One amusing thing that’s not clear about “just buy a DGX” is that many people can’t even rack one of these. At 400 watts per A100, our 16x variant is 6.4 kW of GPUs. That’s before the rest of the system, etc. but there are (sadly) a lot of racks in the world that just can’t handle that.
Makes you wonder what kind of power costs you would incur running one 100% utilisation. Certainly even with best prices, be looking at several thousand a year I would of thought, that's not even factoring in provision. Which would mean 3 phase power for that type of load and then you have to balance out the phases. So many little details that become more an issue when you start getting to datacenter level power usage. Then UPS load/capacity costs/planning, networking. So whilst the costs of these units are high, the other costs that add up, sure do add up fast.

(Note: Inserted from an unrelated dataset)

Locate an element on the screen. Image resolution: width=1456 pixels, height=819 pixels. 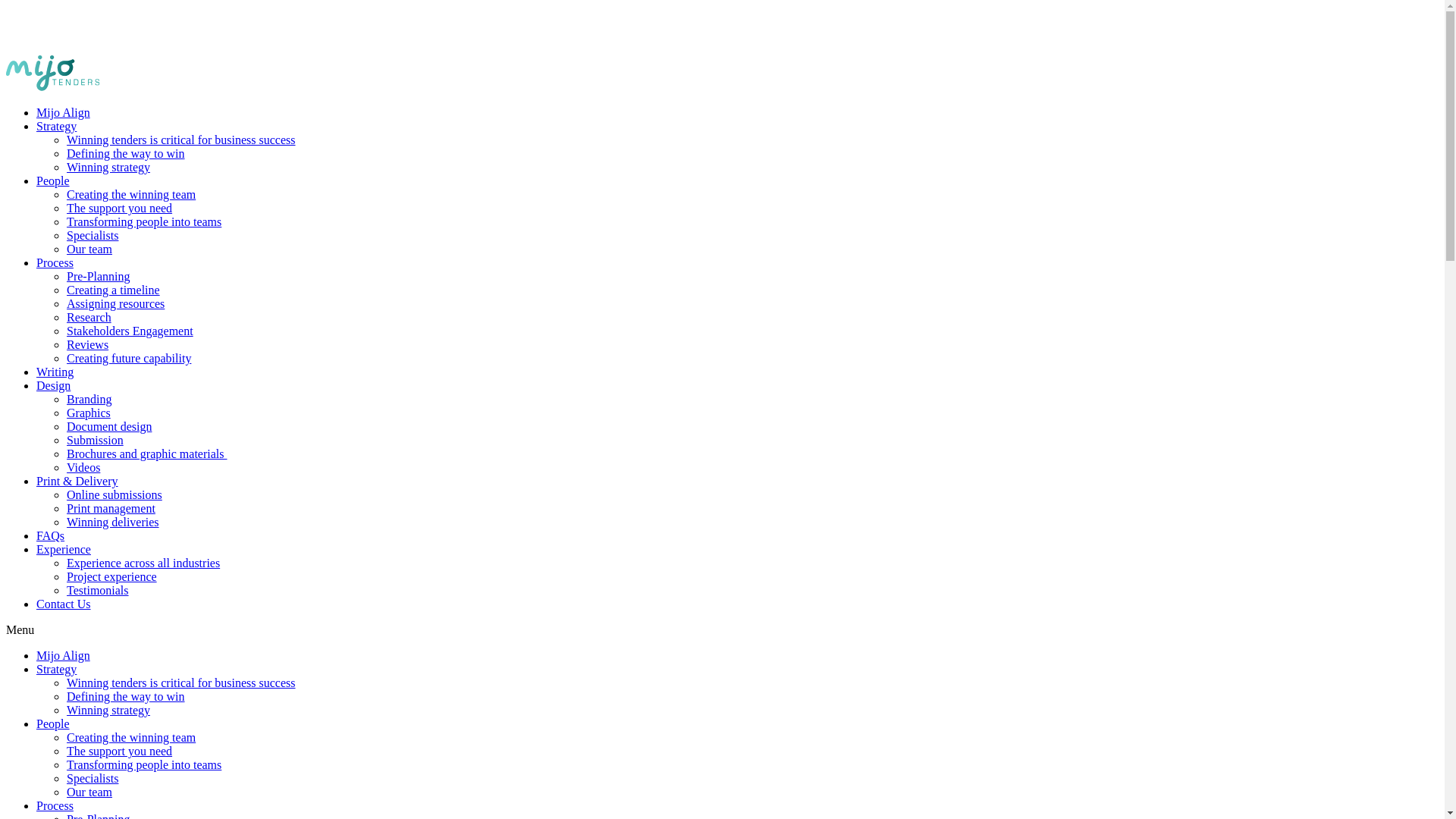
'Strategy' is located at coordinates (56, 668).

I’d say keeping a spare system in case of failure is probably a bigger deal than the $10k/yr to house it :).
Obviously there are factors going in to that -- I could live without paying the Tesla tax (didn't need to virtualize, didn't need the vram, did need the fp64), I bought used, I didn't have a problem keeping it fed, I didn't need to burst, etc, but my point is that for some GPU workloads the cloud GPUs are really expensive and the break-even utilization is far south of 100%, more like 5%.

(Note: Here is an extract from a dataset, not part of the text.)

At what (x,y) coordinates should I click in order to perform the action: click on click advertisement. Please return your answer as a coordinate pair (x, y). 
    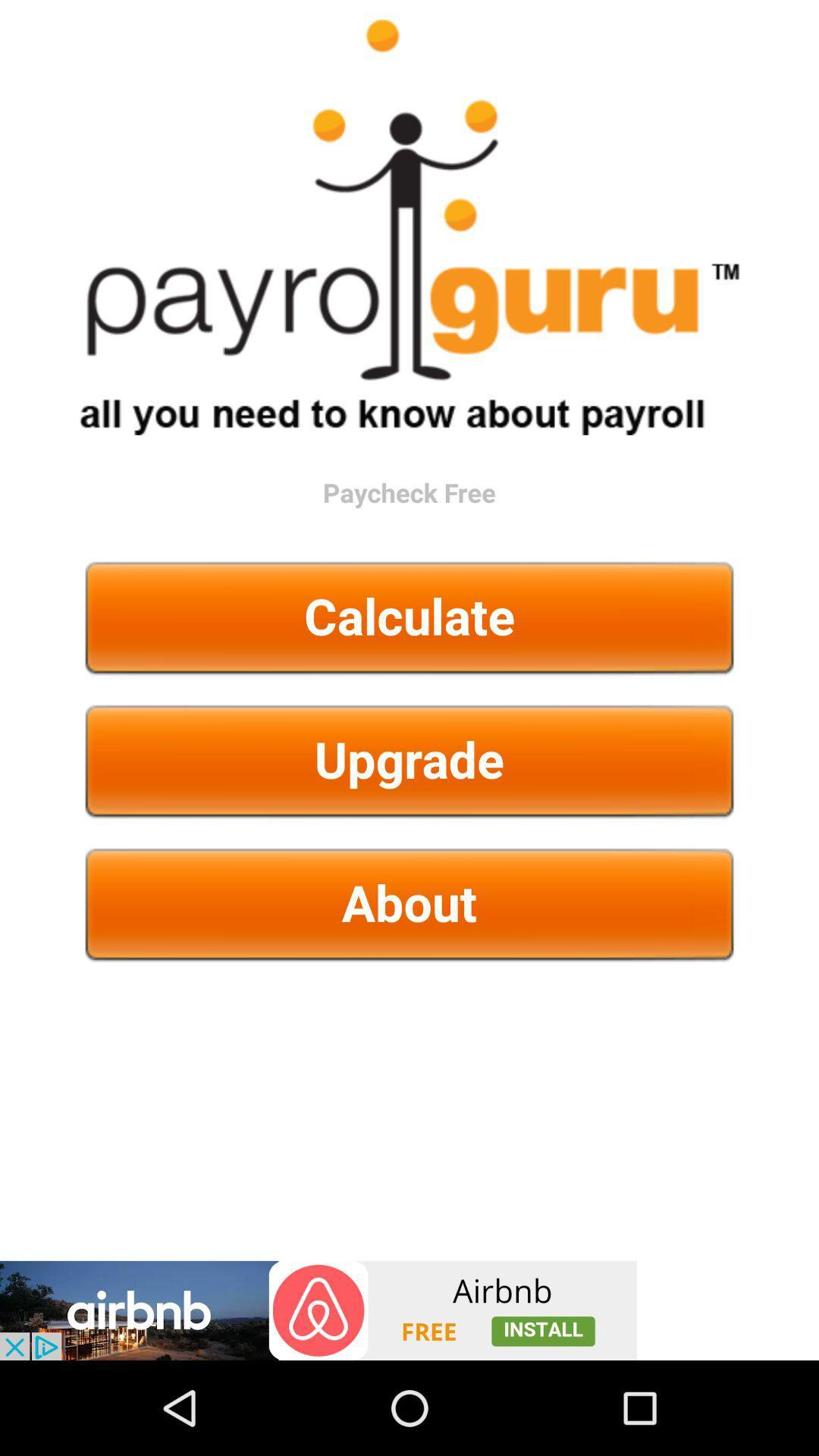
    Looking at the image, I should click on (318, 1310).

The “consumer” parts are certainly popular ML workstations, and rightly so.
It's really expensive, and I think I should lean into buying hardware at this point.

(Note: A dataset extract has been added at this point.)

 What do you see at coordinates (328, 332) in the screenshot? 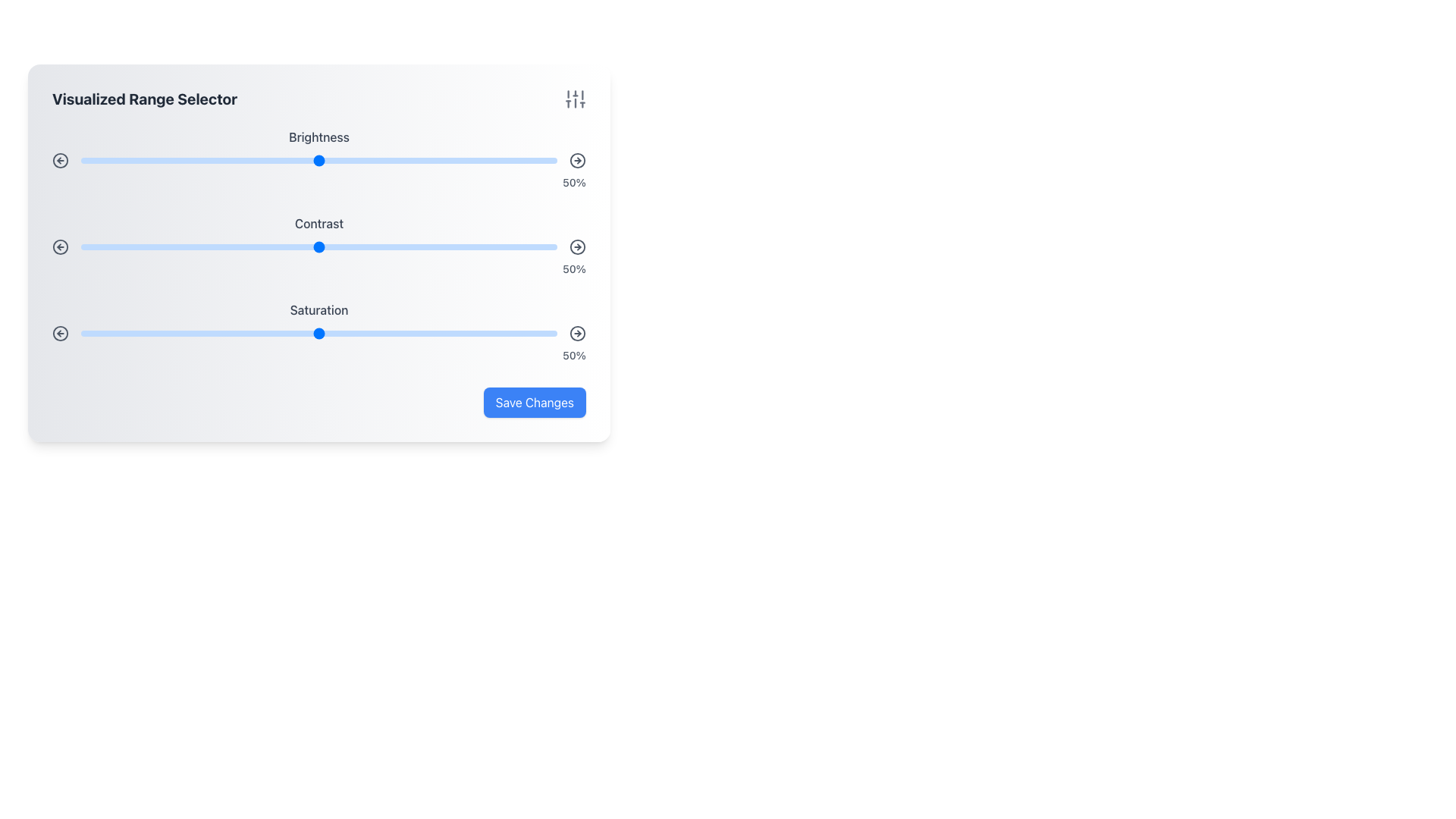
I see `the slider value` at bounding box center [328, 332].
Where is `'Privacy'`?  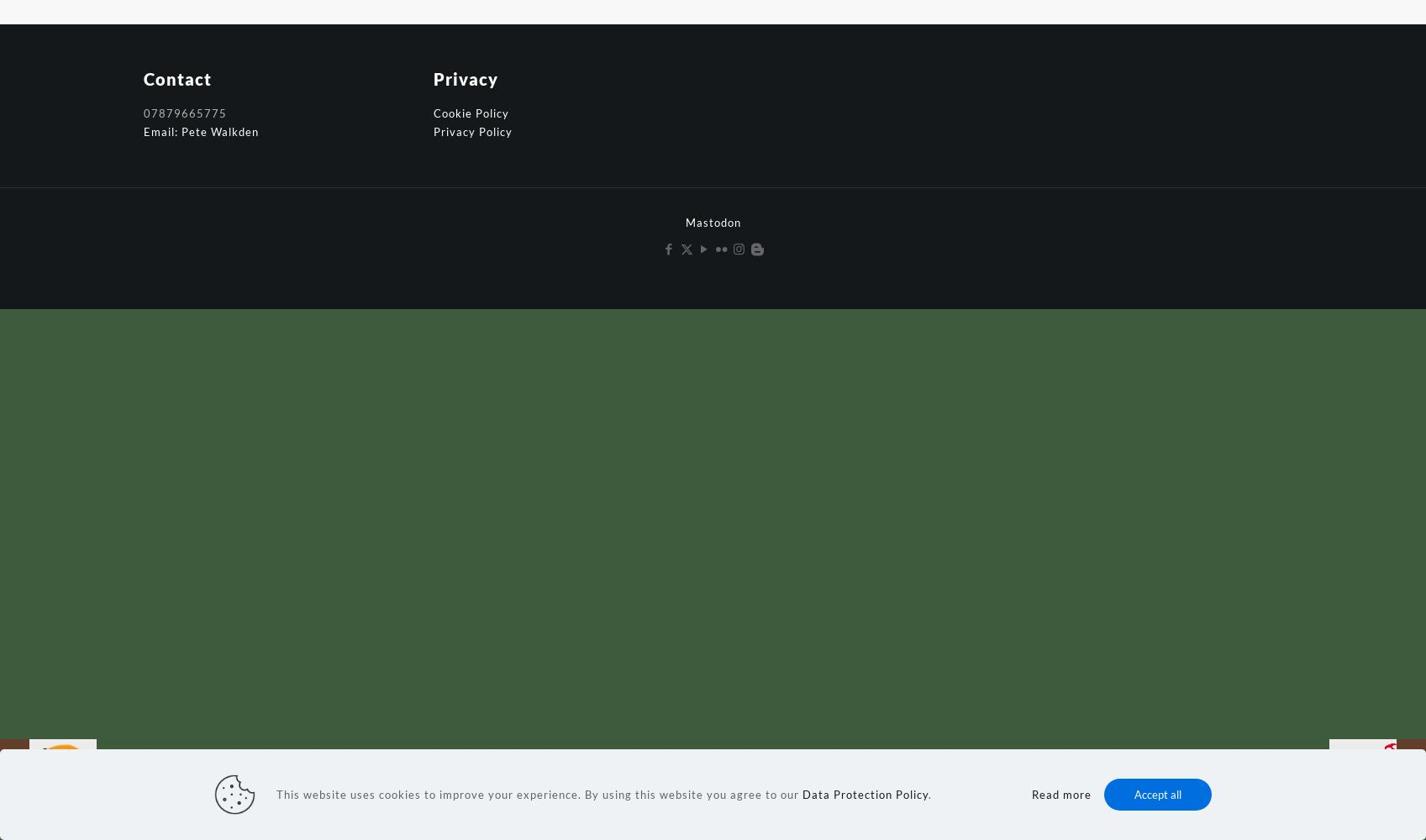
'Privacy' is located at coordinates (464, 78).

I want to build a high end GPU rig, but was wondering how easy the setup was. I've only built "consumer" systems before (2x 1080Ti). Is there any appreciable difference?
Do you have a single card? Multiple? What motherboard do you use?
Do you have any takeaways or resources you can share?
I'm not using this for machine learning, so you might want to talk to someone who is before pulling the trigger. In particular, my need for fp64 made the choice of Titan V completely trivial, whereas in ML you might have to engage brain cells to pick a card or make a wait/buy determination.
We're in Colovore, which has a fantastic power density and is running roughly 1000k DGXs in their datacenter. It really wasn't all that difficult to get up and running. For us it made total sense, but we utilize physical hardware completely and have to scale into the cloud fairly regularly.
Did you move all your other gear into Colovore? (That’s one of the challenges, you often need to be close to the rest of your systems / data)
We also run at 100% utilization 24/7 and frequently use the cloud for burst before we go out and buy more cards/servers.
Colovore was super easy to get up and running and we will save at a minimum hundreds of thousands of dollars with this setup over exclusively using cloud instances.
Oh, so cloud providers are just giving away free resources? How generous!
Seriously, let's do the math:
If a V100 instance cost $9000 new and you bought it a year ago, you could still sell it today for over $3000. On AWS, an instance on a 1-yr CUD costs more than $1400/month, for a total of over $16000. You don't even need 50% utilization to break even. It doesn't matter how fast the A100 is.
But also, you can rent a single slice of one for tens of seconds and then walk away. I personally probably do about 20-ish GPU hours a month while dabbling (and only because I’m lazy and have my GPUs attached while I’m working, even if it’s just debugging the Python bits). For a V100 that’s $50/month, which is in the noise compared to dealing with owning infrastructure (and would be even less if I’d get by with a T4).
Still comes out cheaper than cloud offerings.
Intel Xeon Gold 5120 14Core @ £1200 used
renting 1Core @ £1.20/mo.
would take 6 years to fully pay for that single core alone, and that's excluding the 512MB RAM, 10GB SSD and unlimited 400Mb/s bandwidth
it might throw the comparison off if there was variation in performance at different times, but there isn't
cores scale with RAM, you cannot rent 32 with 512MB
Hetzner dedicated cores come with 4gb of memory per vCPU for reference.
1.2 GBP/mo for a dedicated core is wildly off market price. There's no way they'd be able to make a profit, so either they're going out of business tomorrow or it's not dedicated.
The same thing happens with these large instances. Because these instances are so much bigger that you won't use them for the entire month. You'll use them to get results within hours or days.
I've also read that the A100 can deliver 4x the performance on some DL workloads.